To present the design and launch of the first platform trial for ALS. 

There is an urgent need for new ALS therapies. Given the large number of investigational products being developed, we designed an adaptive platform trial to evaluate multiple experimental agents simultaneously under a single master protocol and increase the efficiency of ALS drug development.

The HEALEY ALS Platform Trial is a perpetual, multi-center, randomized, double-blind, placebo-controlled trial evaluating the safety and efficacy of multiple investigational products, with sharing of placebo participants across treatments. The trial is designed to provide supportive as well as potentially confirmatory evidence for therapies found to slow disease progression. The design and launch of this trial is the result of an active collaboration among international ALS clinical trial experts and statisticians, with input from the patient community, industry, and regulatory authorities. 

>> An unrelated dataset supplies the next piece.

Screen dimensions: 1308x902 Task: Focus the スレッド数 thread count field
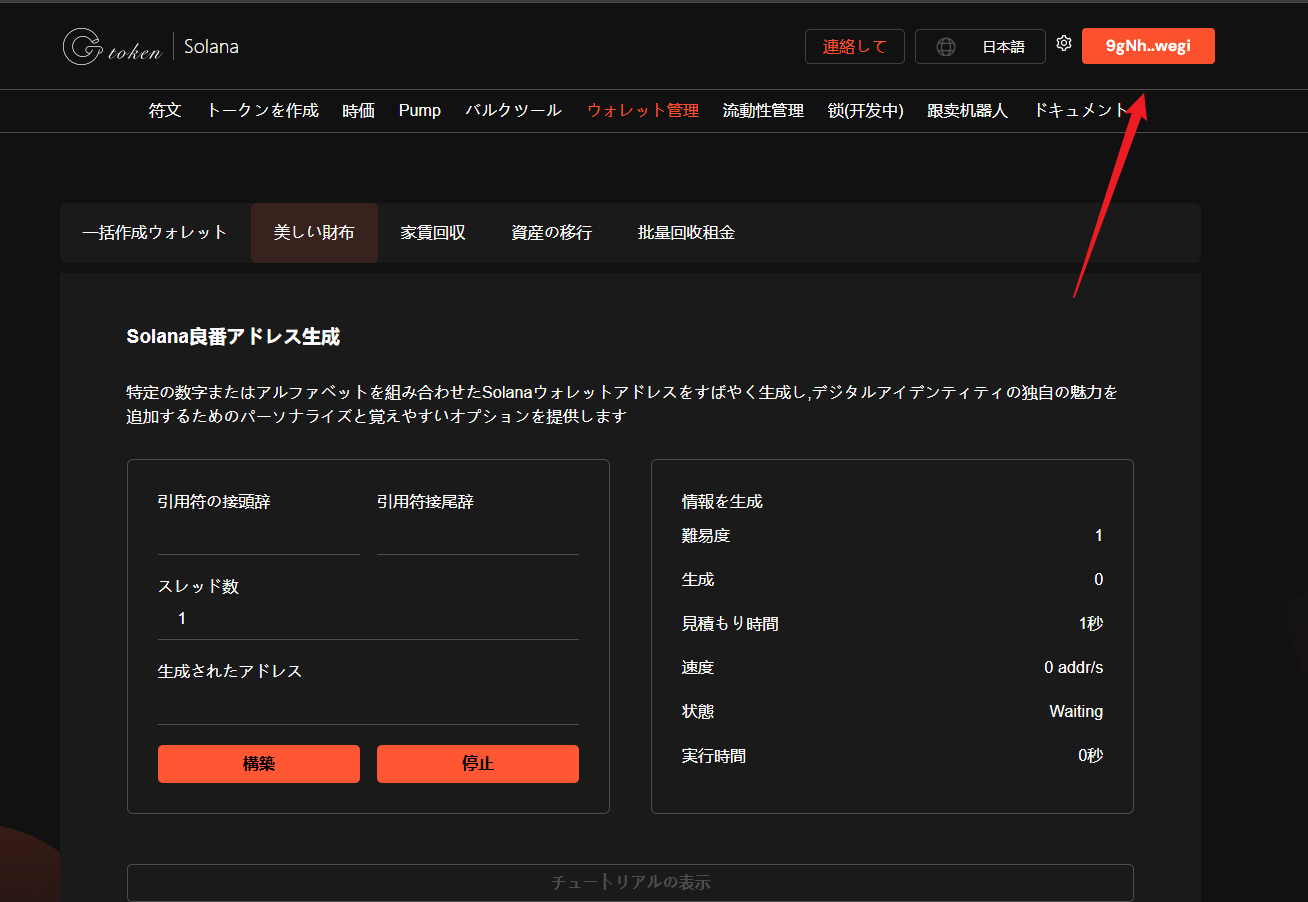(367, 619)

The trial received a “May Proceed” notice from the FDA for the first three regimens in January 2020 and is scheduled to start enrolling participants at 54 NEALS consortium sites in early 2020. Participants will be randomized in two stages; first to a treatment regimen testing a specific experimental agent, followed by 3:1 randomization to either active or placebo within a regimen. Participants are followed for 24 weeks, and regimens are strongly encouraged to offer open-label extensions. The sample size for each regimen is 160 (120 active treatment, 40 placebo), with sharing of placebo participants across regimens. Compared to traditional drug development, we estimate that the trial will find an effective therapy three-fold faster with two-thirds as many participants and one-third as many on placebo.

The HEALEY ALS Platform Trial is being launched with the first three regimens.  More are scheduled to be added in late 2020. The trial is poised to accelerate the development of new treatments for ALS.